→ **Your instructions**:
Read the listing below. Then repeat it exactly.

→ **Input**:
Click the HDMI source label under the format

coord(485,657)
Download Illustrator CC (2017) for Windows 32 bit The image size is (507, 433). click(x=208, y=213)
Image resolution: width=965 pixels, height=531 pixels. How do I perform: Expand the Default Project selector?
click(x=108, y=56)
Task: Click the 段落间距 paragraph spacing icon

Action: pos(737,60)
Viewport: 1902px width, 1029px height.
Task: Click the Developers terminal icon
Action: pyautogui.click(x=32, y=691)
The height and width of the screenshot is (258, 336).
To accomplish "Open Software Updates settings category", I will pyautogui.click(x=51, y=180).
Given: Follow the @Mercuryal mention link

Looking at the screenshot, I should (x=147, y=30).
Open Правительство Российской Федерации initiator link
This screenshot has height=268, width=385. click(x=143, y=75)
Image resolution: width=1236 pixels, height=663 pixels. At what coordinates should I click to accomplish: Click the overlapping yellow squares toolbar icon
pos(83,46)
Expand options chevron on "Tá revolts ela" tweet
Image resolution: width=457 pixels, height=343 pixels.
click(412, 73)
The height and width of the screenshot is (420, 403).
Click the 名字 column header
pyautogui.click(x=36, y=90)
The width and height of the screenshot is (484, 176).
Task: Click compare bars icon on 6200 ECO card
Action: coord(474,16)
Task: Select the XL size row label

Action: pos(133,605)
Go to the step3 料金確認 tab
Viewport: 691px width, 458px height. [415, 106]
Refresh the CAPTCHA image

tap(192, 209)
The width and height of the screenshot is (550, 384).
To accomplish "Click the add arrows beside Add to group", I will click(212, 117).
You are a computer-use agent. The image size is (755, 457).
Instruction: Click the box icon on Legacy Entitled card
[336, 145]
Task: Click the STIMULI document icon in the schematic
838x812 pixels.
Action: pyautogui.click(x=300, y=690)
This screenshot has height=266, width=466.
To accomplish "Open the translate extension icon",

→ **Your response**:
Click the HDMI source label under the format

coord(485,657)
Download Illustrator CC (2017) for Windows 32 bit The image size is (507, 433). click(x=208, y=213)
Image resolution: width=965 pixels, height=531 pixels. How do I perform: Expand the Default Project selector?
click(x=108, y=56)
Task: Click the 段落间距 paragraph spacing icon

Action: pos(737,60)
Viewport: 1902px width, 1029px height.
Task: Click the Developers terminal icon
Action: pyautogui.click(x=32, y=691)
The height and width of the screenshot is (258, 336).
To accomplish "Open Software Updates settings category", I will pyautogui.click(x=51, y=180).
Given: Follow the @Mercuryal mention link

Looking at the screenshot, I should (x=147, y=30).
Open Правительство Российской Федерации initiator link
This screenshot has height=268, width=385. click(x=143, y=75)
Image resolution: width=1236 pixels, height=663 pixels. At what coordinates should I click to accomplish: Click the overlapping yellow squares toolbar icon
pos(83,46)
Expand options chevron on "Tá revolts ela" tweet
Image resolution: width=457 pixels, height=343 pixels.
click(412, 73)
The height and width of the screenshot is (420, 403).
Click the 名字 column header
pyautogui.click(x=36, y=90)
The width and height of the screenshot is (484, 176).
Task: Click compare bars icon on 6200 ECO card
Action: coord(474,16)
Task: Select the XL size row label

Action: pos(133,605)
Go to the step3 料金確認 tab
Viewport: 691px width, 458px height. [415, 106]
Refresh the CAPTCHA image

tap(192, 209)
The width and height of the screenshot is (550, 384).
To accomplish "Click the add arrows beside Add to group", I will click(212, 117).
You are a computer-use agent. The image size is (755, 457).
Instruction: Click the box icon on Legacy Entitled card
[336, 145]
Task: Click the STIMULI document icon in the schematic
838x812 pixels.
Action: pyautogui.click(x=300, y=690)
This screenshot has height=266, width=466.
To accomplish "Open the translate extension icon",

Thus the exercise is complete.